What is needed: Can you retype this listing line for line, with no changes?

Dataset rows:
⟨
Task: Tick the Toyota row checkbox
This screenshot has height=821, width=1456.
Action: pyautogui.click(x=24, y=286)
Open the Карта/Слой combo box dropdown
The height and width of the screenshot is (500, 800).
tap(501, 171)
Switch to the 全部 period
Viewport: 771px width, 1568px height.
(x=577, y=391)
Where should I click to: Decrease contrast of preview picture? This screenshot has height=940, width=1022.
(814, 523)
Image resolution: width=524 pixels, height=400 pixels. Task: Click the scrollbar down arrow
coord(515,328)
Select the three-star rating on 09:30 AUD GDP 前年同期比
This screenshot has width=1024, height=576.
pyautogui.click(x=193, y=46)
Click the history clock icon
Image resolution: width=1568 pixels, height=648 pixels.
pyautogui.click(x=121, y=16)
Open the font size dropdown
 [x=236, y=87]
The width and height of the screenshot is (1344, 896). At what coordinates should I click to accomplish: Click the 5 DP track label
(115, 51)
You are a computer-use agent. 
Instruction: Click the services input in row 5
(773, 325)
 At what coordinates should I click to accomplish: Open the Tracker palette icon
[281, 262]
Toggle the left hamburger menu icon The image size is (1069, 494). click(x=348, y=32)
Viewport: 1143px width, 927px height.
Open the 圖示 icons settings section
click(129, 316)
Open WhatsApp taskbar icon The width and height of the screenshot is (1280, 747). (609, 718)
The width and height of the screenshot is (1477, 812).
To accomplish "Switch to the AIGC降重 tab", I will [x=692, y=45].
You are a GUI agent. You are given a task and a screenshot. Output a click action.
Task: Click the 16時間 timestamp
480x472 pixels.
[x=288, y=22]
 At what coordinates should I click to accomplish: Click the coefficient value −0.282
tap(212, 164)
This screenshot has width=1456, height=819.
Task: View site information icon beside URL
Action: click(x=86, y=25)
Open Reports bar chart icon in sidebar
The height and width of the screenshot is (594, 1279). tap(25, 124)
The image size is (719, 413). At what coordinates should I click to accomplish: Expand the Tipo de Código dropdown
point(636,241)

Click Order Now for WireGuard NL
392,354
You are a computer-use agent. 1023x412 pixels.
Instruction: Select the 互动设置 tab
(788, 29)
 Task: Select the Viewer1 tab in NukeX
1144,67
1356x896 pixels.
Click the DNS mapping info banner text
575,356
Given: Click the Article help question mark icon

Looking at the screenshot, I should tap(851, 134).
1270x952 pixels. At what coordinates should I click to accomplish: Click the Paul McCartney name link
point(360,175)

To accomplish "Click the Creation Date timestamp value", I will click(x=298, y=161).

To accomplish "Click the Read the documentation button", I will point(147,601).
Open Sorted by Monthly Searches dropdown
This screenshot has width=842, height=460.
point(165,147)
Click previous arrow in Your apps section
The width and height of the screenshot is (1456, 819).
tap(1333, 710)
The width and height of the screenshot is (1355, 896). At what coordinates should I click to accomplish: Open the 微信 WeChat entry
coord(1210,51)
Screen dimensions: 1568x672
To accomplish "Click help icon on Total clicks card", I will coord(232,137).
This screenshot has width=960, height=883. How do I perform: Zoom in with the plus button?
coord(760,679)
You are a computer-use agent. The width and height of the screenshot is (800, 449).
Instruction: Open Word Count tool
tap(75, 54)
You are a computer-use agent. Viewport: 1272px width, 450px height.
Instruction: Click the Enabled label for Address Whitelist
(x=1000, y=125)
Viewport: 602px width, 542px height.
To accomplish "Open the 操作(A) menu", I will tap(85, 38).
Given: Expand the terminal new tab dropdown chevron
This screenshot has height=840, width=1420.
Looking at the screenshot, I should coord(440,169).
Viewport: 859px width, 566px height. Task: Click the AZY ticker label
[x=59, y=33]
⟩
Written solution:
Task: Tick the Toyota row checkbox
This screenshot has height=821, width=1456.
Action: pyautogui.click(x=24, y=286)
Open the Карта/Слой combo box dropdown
The height and width of the screenshot is (500, 800).
tap(501, 171)
Switch to the 全部 period
Viewport: 771px width, 1568px height.
(x=577, y=391)
Where should I click to: Decrease contrast of preview picture? This screenshot has height=940, width=1022.
(814, 523)
Image resolution: width=524 pixels, height=400 pixels. Task: Click the scrollbar down arrow
coord(515,328)
Select the three-star rating on 09:30 AUD GDP 前年同期比
This screenshot has width=1024, height=576.
pyautogui.click(x=193, y=46)
Click the history clock icon
Image resolution: width=1568 pixels, height=648 pixels.
pyautogui.click(x=121, y=16)
Open the font size dropdown
 [x=236, y=87]
The width and height of the screenshot is (1344, 896). At what coordinates should I click to accomplish: Click the 5 DP track label
(115, 51)
You are a computer-use agent. 
Instruction: Click the services input in row 5
(773, 325)
 At what coordinates should I click to accomplish: Open the Tracker palette icon
[281, 262]
Toggle the left hamburger menu icon The image size is (1069, 494). click(x=348, y=32)
Viewport: 1143px width, 927px height.
Open the 圖示 icons settings section
click(129, 316)
Open WhatsApp taskbar icon The width and height of the screenshot is (1280, 747). (609, 718)
The width and height of the screenshot is (1477, 812).
To accomplish "Switch to the AIGC降重 tab", I will [x=692, y=45].
You are a GUI agent. You are given a task and a screenshot. Output a click action.
Task: Click the 16時間 timestamp
480x472 pixels.
[x=288, y=22]
 At what coordinates should I click to accomplish: Click the coefficient value −0.282
tap(212, 164)
This screenshot has width=1456, height=819.
Task: View site information icon beside URL
Action: click(x=86, y=25)
Open Reports bar chart icon in sidebar
The height and width of the screenshot is (594, 1279). tap(25, 124)
The image size is (719, 413). At what coordinates should I click to accomplish: Expand the Tipo de Código dropdown
point(636,241)

Click Order Now for WireGuard NL
392,354
You are a computer-use agent. 1023x412 pixels.
Instruction: Select the 互动设置 tab
(788, 29)
 Task: Select the Viewer1 tab in NukeX
1144,67
1356x896 pixels.
Click the DNS mapping info banner text
575,356
Given: Click the Article help question mark icon

Looking at the screenshot, I should tap(851, 134).
1270x952 pixels. At what coordinates should I click to accomplish: Click the Paul McCartney name link
point(360,175)

To accomplish "Click the Creation Date timestamp value", I will click(x=298, y=161).

To accomplish "Click the Read the documentation button", I will point(147,601).
Open Sorted by Monthly Searches dropdown
This screenshot has width=842, height=460.
point(165,147)
Click previous arrow in Your apps section
The width and height of the screenshot is (1456, 819).
tap(1333, 710)
The width and height of the screenshot is (1355, 896). At what coordinates should I click to accomplish: Open the 微信 WeChat entry
coord(1210,51)
Screen dimensions: 1568x672
To accomplish "Click help icon on Total clicks card", I will coord(232,137).
This screenshot has width=960, height=883. How do I perform: Zoom in with the plus button?
coord(760,679)
You are a computer-use agent. The width and height of the screenshot is (800, 449).
Instruction: Open Word Count tool
tap(75, 54)
You are a computer-use agent. Viewport: 1272px width, 450px height.
Instruction: Click the Enabled label for Address Whitelist
(x=1000, y=125)
Viewport: 602px width, 542px height.
To accomplish "Open the 操作(A) menu", I will tap(85, 38).
Given: Expand the terminal new tab dropdown chevron
This screenshot has height=840, width=1420.
Looking at the screenshot, I should coord(440,169).
Viewport: 859px width, 566px height. Task: Click the AZY ticker label
[x=59, y=33]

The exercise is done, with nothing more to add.